FAJAR, MAROS-Sekitar 20 orang seniman muda dari berbagai daerah di Indonesia dipertemukan dalam Temu Seni Performans, Selasa, 2 Agustus di Taman Arkeologi Leang-leang di Kecamatan Bantimurung Kabupaten Maros.
Kegiatan yang diikuti oleh para seniman muda dari berbagai latar genre ini merupakan rangkaian dari Festival Mega Event Indonesia Bertutur 2022. Ini merupakan bagian dari perhelatan akbar Pertemuan Menteri-Menteri Kebudayaan G20 (G20 Ministerial Meeting on Culture) yang akan dilaksanakan di Kawasan Borobudur, Magelang, Jawa Tengah pada September mendatang.
Untuk di rangkaian kegiatan di Sulawesi Selatan sendiri, digelar di tiga lokasi, yakni Kota Makassar, Kabupaten Maros dan Pangkep.
Direktur Artistik Indonesia Bertutur 2022 Melati Suryodarmo mengatakan, kegiatan ini merupakan ajang silaturahmi, apresiasi, kolaborasi dan jejaring seni performans sekaligus memperkenalkan dan menambah gaung Indonesia Bertutur 2022 di daerah cagar budaya di Indonesia.
Dia menjelaskan kalau temu seni Indonesia bertutur ini merupakan bagian dari pra even Indonesia bertutur 2022 yang dilaksanakan oleh Direktorat Perfilman, Musik dan Media, Direktorat Jenderal Kebudayaan Kemdikbudristek RI.
“Kegiatan temu seni ini merupakan salah satu rangkaian dari Festival Mega Event Indonesia Bertutur 2022 yang dihelat menjadi bagian dari perhelatan akbar Pertemuan Menteri-Menteri Kebudayaan G20 (G20 Ministerial Meeting on Culture) yang akan dilaksanakan di Kawasan Borobudur, Magelang, Jawa Tengah pada bulan September mendatang,” jelasnya.
Temu Seni di Makassar ini merupakan yang keempat diadakan sebagai pra even yang diadakan di Indonesia bertutur. “Jadi di seni performans ini memang menjadi sangat penting, karena dia masuk dalam skema seni rupa pertunjukan.

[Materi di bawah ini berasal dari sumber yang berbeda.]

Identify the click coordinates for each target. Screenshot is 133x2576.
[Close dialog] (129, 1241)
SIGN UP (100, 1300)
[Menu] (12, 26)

Kami engundang banyak seniman dari berbagai daerah. Mualai Palu, Makassar, Bali, Jawa Timur, Jawa Tengah, Jawa Barat , Banten, Sumatera Selatan, Kalimantan dan NTT berkumpul disini,” katanya.
Mereka kata dia, adalah seniman performans independen yang telah melakukan praktiknya minimal selama 3 tahun secara terus-menerus dan independen.
“Pertemuan di sini akan memberikan kesempatan kepada mereka untuk melakukan laboratorium seni, berbagi praktik metode masing-masing dengan fokus kepada penggalian kembali narasi-narasi sejarah,” ungkapnya.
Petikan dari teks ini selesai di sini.